Paul and Virginia manage to reach a nearby island in the cutter. (Shipwreck on a deserted island, as a start for a new and better society, is a staple of the utopian genre, as in the Spensonia books of Thomas Spence, etc.) Paul conveniently finds a deserted house built from wreckage; it is a comfortable and neatly furnished cottage, and the two survivors move in. Virginia is deeply distraught over their recent tragedy, but her state of mind improves when she realizes that the largest trunk in her luggage is on the cutter. The tinned meats and champagne also come in handy.

Two other survivors appear: an English clergyman who has been converted to Positivism by Paul, and an elderly woman. The latter soon dies, giving Paul and the clergyman opportunity to debate the meaning of her death from the Positivist viewpoint. Paul keeps himself busy searching for the missing link. Liberated from the trammels of traditional culture and belief, Paul confidently expects pace Rosseau instant attainment of the sublime happiness which is the natural state of free human beings.

The clergyman proves to be an inconvenient convert, however; he spends his time getting drunk and trying to kiss Virginia, and Paul's intellectual arguments have little influence on him. Physical intimidation is more effective, since the clergyman is both a "coward" and a "weakling." When the drunken clergyman falls off a cliff, Paul meditates on the utilitarian aspects of his death. Paul eventually converts Virginia; she gives up her religious faith, and replaces it with a sexual desire for Paul –which the intellectual Paul finds very uncomfortable. In her new commitment to "glorious truth", whatever it may be, Virginia snoops through Paul's private papers, which had survived the shipwreck, and discovers his secret: he himself was once a clergyman.

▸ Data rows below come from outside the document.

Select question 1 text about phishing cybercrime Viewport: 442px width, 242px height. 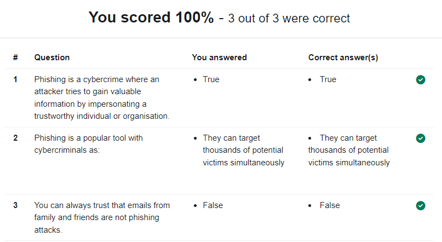pos(102,98)
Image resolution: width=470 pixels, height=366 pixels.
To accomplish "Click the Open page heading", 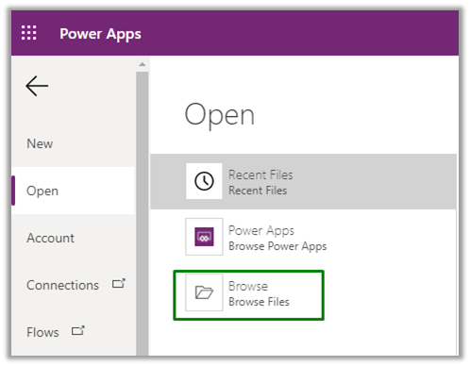I will pos(220,115).

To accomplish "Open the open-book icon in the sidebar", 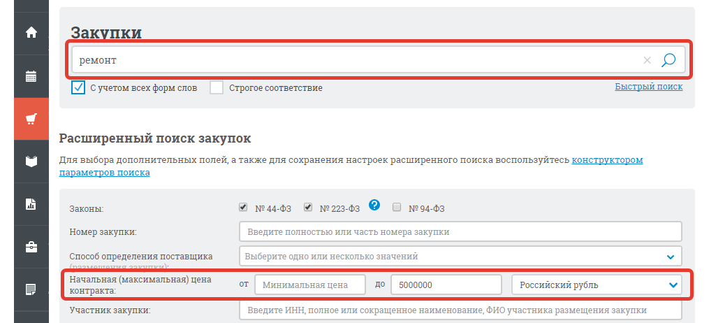I will pyautogui.click(x=31, y=162).
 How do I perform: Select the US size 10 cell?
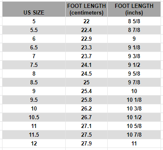[34, 108]
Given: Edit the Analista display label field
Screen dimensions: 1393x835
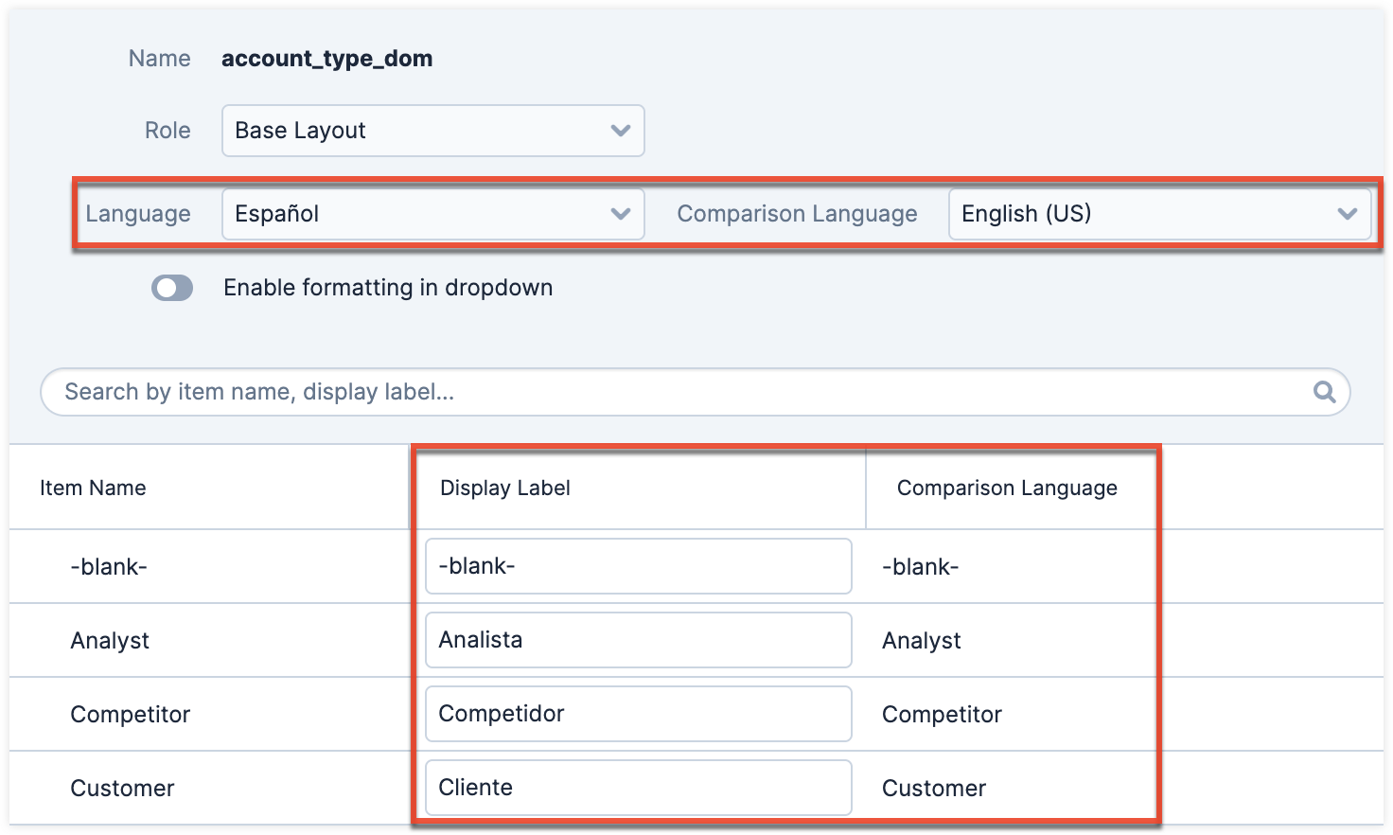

By the final chapter of the story, Paul is reduced to baying at the Moon. His howls attract the notice of another couple. The woman turns out to be Paul's wife, who has come searching for her errant husband. And the man, correspondingly, is Virginia's husband the Bishop. And as it happens the island on which Paul and Virginia landed is none other than Chausible Island, her destination, and the cottage they've been occupying was prepared by the Bishop for Virginia. At the end of the book, Paul discovers that his wife has attained her goal: he now believes in Hell.